━━━━━ Data excerpts

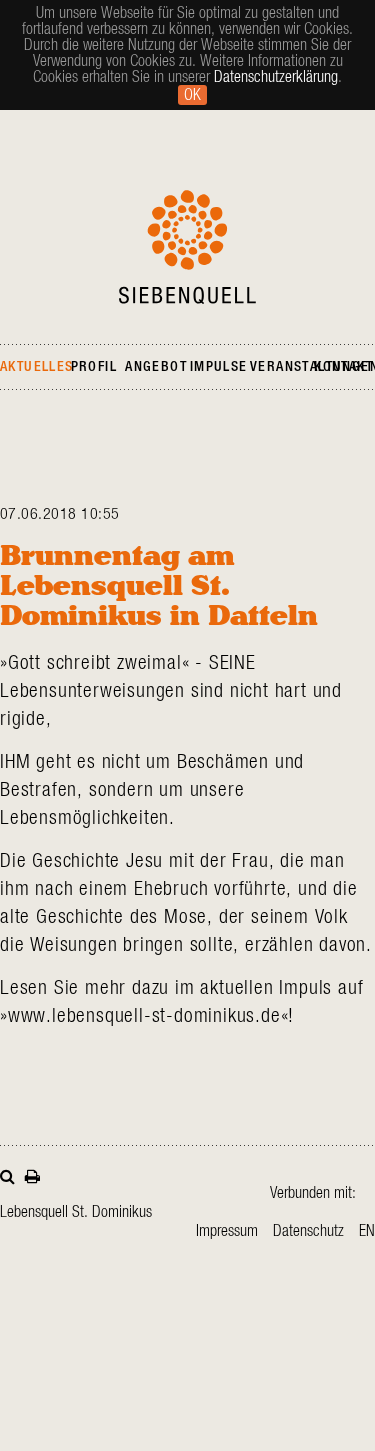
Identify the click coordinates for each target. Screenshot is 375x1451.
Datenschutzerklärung (276, 77)
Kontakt (343, 367)
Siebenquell (187, 247)
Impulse (219, 367)
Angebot (156, 367)
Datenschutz (308, 1231)
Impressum (227, 1231)
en (367, 1231)
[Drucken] (32, 1174)
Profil (94, 367)
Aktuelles (37, 367)
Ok (192, 95)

━━━━━━━━━━

_What you are asked to do_
Starting from the line that contains "Angebot (156, 367)", give again every line to the last line of the data, exactly. Include nothing else.

_Exercise output_
Angebot (156, 367)
Datenschutz (308, 1231)
Impressum (227, 1231)
en (367, 1231)
[Drucken] (32, 1174)
Profil (94, 367)
Aktuelles (37, 367)
Ok (192, 95)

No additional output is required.